Para el Mundial más gigantesco de la historia con 104 partidos, la FIFA diseñó un sistema de precios de entradas variable en función del cartel. Según la asociación Football Supporters Europe (FSE), el dosier de la candidatura prometía tickets a partir de 21 dólares, pero el precio más bajo se ha fijado en 60 dólares (Austria-Jordania o Brasil-Haití).

La mayoría de las entradas tienen un costo de al menos 200 dólares para las grandes selecciones (entre ellas Argentina) y de 2.000 para la final en la categoría más barata, ya que los mejores asientos alcanzan los 8.680 dólares.

“En Estados Unidos, particularmente, existe algo que se llama precio dinámico, lo que hace que los precios suban o bajen en función de la demanda y del cartel del partido”, argumentó Gianni Infantino, que cumplió el pasado 26 de febrero 10 años como presidente de la FIFA.

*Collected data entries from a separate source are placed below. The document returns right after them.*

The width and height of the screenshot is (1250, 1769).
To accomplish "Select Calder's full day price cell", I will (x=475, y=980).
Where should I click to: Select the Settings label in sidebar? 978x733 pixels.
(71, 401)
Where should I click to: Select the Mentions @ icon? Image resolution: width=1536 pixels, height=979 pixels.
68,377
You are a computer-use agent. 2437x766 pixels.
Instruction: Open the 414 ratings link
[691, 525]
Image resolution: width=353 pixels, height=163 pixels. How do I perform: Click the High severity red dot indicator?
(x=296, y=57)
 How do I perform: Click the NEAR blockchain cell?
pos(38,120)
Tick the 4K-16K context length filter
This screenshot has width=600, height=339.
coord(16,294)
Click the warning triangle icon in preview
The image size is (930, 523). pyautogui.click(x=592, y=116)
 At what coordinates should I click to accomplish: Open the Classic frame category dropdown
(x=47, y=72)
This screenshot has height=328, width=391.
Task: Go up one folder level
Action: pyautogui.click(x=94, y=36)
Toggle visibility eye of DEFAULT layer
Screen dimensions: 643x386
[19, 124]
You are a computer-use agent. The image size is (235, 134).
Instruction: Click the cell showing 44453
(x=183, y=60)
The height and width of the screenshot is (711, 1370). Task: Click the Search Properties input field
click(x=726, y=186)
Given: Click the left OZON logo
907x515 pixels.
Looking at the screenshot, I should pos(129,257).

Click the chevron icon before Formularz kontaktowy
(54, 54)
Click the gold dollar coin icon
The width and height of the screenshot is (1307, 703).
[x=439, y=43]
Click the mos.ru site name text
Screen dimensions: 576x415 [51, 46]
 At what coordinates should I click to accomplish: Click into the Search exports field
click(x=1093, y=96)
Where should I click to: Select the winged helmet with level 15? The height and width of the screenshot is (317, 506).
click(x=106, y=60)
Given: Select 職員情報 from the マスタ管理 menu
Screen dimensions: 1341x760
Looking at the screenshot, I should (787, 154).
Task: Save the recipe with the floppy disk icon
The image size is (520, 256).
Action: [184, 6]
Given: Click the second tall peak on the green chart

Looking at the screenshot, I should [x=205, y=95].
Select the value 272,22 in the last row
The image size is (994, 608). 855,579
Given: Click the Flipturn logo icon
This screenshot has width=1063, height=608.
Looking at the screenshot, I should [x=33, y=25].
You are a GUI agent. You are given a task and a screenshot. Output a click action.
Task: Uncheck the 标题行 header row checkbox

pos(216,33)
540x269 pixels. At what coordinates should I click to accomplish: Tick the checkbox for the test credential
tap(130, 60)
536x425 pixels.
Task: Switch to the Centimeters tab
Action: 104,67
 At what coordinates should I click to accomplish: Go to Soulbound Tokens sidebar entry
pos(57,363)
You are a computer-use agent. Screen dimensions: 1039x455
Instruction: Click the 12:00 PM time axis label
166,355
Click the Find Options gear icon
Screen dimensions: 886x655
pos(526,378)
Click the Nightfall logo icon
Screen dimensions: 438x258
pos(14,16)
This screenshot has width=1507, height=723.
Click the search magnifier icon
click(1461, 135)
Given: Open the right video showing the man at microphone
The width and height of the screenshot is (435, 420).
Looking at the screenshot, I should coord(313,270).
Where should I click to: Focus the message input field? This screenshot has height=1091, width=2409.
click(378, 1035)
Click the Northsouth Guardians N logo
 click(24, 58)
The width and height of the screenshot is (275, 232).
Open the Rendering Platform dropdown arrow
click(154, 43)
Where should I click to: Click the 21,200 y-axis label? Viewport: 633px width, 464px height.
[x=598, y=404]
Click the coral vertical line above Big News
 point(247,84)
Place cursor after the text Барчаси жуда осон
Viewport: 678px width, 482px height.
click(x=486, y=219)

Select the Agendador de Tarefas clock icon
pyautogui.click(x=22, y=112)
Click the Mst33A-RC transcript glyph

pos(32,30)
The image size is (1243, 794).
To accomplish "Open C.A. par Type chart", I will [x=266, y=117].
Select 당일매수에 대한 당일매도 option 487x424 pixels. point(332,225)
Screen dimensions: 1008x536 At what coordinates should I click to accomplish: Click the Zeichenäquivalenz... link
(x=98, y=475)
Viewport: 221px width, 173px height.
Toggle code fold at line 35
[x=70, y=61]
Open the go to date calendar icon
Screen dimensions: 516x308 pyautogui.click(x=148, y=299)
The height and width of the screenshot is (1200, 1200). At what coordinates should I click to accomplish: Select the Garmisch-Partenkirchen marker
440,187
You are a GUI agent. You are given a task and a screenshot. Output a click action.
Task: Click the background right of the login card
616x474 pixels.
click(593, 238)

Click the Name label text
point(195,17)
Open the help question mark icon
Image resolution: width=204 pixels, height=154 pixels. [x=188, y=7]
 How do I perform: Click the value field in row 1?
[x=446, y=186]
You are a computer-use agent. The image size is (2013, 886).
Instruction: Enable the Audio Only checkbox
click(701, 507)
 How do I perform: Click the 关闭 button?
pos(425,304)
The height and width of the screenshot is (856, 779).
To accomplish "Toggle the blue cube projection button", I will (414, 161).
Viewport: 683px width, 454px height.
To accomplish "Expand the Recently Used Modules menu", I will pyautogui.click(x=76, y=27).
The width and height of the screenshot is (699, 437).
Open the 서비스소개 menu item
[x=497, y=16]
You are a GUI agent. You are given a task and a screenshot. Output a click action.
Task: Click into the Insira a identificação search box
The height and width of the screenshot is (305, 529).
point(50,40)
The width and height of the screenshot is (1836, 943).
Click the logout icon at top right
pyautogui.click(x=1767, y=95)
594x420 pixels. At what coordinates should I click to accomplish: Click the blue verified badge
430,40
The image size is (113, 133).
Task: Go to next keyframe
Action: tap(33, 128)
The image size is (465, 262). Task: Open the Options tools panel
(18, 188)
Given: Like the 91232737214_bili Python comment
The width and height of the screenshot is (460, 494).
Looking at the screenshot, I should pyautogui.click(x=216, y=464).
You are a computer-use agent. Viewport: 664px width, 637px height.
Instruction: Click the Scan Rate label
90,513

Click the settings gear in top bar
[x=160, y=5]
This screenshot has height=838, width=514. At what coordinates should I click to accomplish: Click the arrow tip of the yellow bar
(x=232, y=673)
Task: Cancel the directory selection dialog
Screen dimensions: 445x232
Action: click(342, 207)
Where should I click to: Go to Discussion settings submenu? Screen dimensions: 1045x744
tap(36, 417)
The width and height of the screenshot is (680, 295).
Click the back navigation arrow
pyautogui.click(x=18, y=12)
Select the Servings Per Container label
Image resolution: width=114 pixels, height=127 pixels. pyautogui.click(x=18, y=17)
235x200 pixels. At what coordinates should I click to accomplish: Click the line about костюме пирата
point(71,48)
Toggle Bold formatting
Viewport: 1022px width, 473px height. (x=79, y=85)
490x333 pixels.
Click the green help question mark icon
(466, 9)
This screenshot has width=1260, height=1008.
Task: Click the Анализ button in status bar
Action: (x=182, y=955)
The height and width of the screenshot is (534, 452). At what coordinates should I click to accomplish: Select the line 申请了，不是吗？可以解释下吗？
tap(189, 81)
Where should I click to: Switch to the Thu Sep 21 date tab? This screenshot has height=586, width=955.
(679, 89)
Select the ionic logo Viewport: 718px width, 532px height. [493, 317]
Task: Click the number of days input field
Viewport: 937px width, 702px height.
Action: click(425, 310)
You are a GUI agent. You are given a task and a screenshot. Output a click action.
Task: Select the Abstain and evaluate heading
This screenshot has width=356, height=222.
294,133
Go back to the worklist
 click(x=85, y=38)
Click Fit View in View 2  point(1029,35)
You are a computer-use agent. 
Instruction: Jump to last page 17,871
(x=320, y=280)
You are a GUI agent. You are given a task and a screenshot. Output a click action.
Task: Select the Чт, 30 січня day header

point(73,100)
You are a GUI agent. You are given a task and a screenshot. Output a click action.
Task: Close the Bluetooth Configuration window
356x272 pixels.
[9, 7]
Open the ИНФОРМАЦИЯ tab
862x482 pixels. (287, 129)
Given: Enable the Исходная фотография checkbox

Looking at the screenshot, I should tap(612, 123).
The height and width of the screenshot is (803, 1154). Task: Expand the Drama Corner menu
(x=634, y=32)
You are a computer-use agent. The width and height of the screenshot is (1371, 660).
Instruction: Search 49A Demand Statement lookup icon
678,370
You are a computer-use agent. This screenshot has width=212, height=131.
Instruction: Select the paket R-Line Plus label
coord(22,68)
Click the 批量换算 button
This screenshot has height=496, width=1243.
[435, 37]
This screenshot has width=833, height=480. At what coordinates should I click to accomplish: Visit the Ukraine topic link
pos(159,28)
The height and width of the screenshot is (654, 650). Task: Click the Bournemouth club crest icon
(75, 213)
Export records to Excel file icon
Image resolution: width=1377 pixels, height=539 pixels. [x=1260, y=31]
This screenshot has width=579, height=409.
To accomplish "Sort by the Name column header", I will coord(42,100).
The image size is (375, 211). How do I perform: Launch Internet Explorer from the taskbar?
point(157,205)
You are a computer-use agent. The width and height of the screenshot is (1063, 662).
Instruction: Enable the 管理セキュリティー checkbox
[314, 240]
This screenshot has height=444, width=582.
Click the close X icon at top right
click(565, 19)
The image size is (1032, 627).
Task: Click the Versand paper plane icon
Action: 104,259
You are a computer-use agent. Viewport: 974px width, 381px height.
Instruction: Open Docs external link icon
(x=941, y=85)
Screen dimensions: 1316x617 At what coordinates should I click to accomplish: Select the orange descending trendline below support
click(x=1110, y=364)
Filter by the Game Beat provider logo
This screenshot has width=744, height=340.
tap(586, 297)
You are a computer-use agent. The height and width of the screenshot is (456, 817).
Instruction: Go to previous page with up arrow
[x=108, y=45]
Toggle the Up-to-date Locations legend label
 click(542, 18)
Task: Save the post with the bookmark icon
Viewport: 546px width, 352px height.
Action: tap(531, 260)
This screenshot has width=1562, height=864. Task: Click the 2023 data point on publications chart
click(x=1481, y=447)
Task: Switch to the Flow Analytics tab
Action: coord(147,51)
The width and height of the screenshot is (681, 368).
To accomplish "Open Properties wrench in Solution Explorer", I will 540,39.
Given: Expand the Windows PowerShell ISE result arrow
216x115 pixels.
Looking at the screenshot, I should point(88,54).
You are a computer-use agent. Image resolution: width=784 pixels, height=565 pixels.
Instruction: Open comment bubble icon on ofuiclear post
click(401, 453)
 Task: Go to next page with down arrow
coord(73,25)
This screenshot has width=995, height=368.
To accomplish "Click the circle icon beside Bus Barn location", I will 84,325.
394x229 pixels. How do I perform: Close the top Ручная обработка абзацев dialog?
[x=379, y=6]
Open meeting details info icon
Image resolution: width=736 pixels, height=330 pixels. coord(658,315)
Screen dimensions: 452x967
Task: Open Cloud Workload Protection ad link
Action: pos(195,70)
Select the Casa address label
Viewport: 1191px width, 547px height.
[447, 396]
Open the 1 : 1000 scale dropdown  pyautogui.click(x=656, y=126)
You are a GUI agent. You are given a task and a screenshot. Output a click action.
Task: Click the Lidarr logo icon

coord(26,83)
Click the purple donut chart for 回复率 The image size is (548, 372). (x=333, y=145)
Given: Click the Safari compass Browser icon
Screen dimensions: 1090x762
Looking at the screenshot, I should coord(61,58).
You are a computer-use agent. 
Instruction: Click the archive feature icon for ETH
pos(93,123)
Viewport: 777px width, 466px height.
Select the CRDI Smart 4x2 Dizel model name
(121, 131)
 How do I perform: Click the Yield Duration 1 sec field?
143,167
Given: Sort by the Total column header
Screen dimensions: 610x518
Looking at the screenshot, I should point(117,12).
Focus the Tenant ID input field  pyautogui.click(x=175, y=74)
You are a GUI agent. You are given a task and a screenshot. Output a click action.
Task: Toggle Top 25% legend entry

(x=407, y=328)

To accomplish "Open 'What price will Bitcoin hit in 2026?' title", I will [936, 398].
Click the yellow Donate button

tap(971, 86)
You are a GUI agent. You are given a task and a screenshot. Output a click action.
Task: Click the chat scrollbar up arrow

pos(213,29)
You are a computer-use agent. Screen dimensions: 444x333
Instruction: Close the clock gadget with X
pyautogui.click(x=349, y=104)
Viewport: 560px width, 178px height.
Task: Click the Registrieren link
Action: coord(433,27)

Ante las críticas, se creó una gama de entradas a 60 dólares reservada a los miembros de las asociaciones de hinchas, pero este cupo es limitado.

La FIFA conservó un número no comunicado de entradas que ofrecerá desde abril y hasta el final de la competencia, para una venta de última hora. En última instancia se encuentran las plataformas de reventa, incluida la gestionada por la FIFA, que es libre para cada revendedor y tiene un sistema que hace subir aún más unos precios ya prohibitivos.

Por ejemplo, una localidad en la parte alta de las tribunas para el inaugural México-Sudáfrica en el estadio Azteca puede escalar de 895 a 5.324 dólares.

Foto: AP / Martin Meissner

Al costo de acceder a los estadios, también se deben sumar otros como el vuelo de avión, alojamiento, comida y transporte en las ciudades de destino. Varias canchas se encuentran alejadas del centro de las ciudades y una estacionamiento en el recinto llega a costar entre 75 dólares en Atlanta y 300 dólares en Los Ángeles.

Para los visitantes que no se beneficien del ESTA (Sistema Electrónico de Autorización de Viaje), la factura también aumenta con un visado de turismo que puede valer 185 dólares.

Los Fan Fest serán, como siempre, alternativas para vivir la fiebre mundialista pese a no ingresar a los estadios. Está previsto que estén en las 16 ciudades sede. El de Kansas City, donde Argentina debutará el 16 de junio ante Argelia, puede recibir hasta 25.000 personas para los seis partidos previstos en la ciudad.

En Nueva York, las instalaciones de Flushing Meadows, donde se disputa el US Open de tenis, se transformarán parcialmente en una “fan zone” con capacidad para 10.000 espectadores entre el 17 y el 28 de junio. Pero a diferencia de las demás, la entrada será de pago.